▸ Required action
Transcribe exactly the line with "Focus the 古文 output text area" and each line that follows it in the listing, down to the last, omitting all pictures.

▸ Exercise materials

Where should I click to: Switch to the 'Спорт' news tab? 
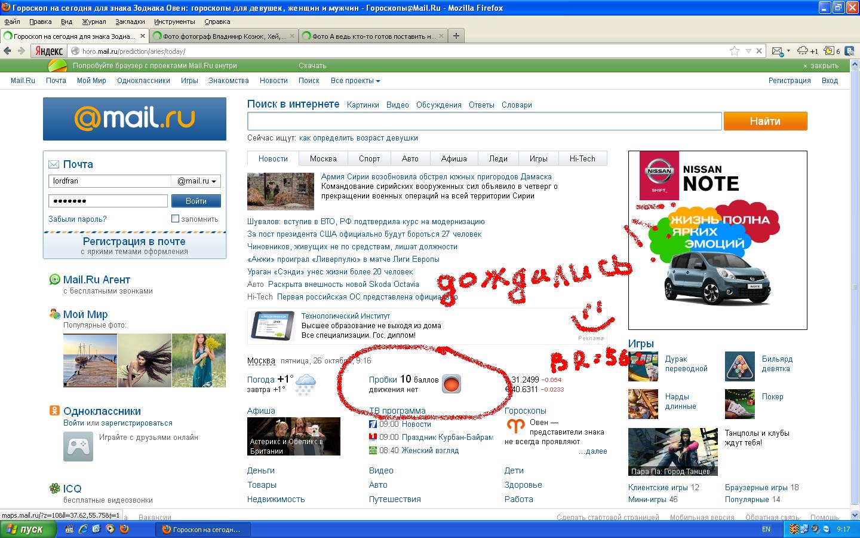click(369, 158)
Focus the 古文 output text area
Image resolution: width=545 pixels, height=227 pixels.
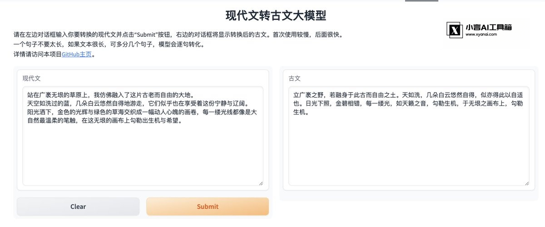point(409,136)
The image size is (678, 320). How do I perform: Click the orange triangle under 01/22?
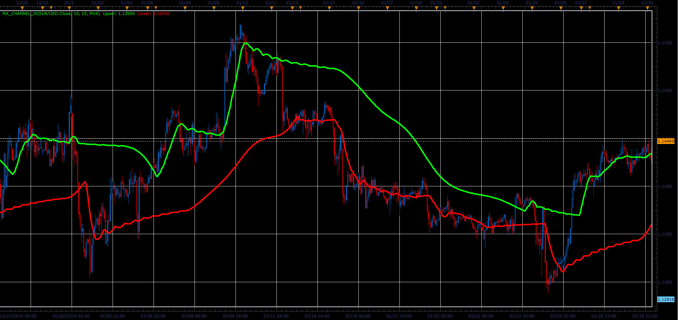pyautogui.click(x=474, y=8)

▸ Reply to the task
Focus the 古文 output text area
Image resolution: width=545 pixels, height=227 pixels.
point(409,136)
The image size is (678, 320). How do I perform: Click the orange triangle under 01/22?
pyautogui.click(x=474, y=8)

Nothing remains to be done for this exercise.